'''

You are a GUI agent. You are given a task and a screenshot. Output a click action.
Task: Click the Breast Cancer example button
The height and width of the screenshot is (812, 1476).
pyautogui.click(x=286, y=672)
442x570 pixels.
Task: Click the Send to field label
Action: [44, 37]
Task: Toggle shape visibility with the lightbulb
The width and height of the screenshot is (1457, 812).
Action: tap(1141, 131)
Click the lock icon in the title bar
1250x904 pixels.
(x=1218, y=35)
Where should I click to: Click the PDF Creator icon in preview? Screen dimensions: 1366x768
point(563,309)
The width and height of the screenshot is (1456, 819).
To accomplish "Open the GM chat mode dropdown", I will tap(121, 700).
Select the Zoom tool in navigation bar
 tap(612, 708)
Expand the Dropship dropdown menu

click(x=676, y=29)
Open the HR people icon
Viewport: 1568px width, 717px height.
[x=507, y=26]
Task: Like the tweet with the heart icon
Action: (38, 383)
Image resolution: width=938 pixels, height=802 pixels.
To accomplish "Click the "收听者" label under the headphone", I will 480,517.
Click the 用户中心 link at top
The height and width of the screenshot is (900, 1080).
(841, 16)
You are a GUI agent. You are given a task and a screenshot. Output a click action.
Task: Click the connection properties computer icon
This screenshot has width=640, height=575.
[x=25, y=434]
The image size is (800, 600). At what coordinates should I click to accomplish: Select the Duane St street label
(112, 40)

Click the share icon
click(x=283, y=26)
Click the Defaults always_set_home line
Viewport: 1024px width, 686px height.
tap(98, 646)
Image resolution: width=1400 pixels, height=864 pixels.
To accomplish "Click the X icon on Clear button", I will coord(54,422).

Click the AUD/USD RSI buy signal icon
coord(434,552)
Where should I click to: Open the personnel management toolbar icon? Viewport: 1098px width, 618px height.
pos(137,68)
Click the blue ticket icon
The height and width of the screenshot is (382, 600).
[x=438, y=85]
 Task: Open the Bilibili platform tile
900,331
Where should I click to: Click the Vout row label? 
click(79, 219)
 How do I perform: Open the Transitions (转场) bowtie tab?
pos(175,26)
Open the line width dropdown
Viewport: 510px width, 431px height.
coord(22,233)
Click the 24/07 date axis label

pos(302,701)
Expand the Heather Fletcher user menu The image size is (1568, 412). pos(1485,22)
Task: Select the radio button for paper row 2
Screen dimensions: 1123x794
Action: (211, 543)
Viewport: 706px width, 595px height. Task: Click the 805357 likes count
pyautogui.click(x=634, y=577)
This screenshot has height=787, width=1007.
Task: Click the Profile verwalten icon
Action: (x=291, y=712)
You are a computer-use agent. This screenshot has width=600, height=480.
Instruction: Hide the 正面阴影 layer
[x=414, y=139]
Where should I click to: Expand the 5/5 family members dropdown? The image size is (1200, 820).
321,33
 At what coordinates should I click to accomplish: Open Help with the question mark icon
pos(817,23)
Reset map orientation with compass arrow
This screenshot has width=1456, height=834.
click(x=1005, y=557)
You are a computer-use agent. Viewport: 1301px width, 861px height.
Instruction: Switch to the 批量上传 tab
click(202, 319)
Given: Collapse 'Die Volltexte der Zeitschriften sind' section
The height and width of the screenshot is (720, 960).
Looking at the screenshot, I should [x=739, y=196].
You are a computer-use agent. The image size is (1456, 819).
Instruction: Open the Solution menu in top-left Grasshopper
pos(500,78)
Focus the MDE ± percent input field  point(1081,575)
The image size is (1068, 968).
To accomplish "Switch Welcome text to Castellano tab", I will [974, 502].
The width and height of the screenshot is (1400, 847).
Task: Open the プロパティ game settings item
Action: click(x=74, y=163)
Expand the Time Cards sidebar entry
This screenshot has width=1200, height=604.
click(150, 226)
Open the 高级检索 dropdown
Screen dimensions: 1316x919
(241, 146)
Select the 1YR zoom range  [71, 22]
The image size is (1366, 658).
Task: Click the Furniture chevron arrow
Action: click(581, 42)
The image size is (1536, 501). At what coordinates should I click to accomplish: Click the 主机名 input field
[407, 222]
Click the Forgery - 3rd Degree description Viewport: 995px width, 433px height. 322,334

'''

- [Challenge]: Copy out the entries word for word, starting at the first line and ending with the line that contains "Task: Click the Send to field label", including both ends.

- [Exercise response]:
You are a GUI agent. You are given a task and a screenshot. Output a click action.
Task: Click the Breast Cancer example button
The height and width of the screenshot is (812, 1476).
pyautogui.click(x=286, y=672)
442x570 pixels.
Task: Click the Send to field label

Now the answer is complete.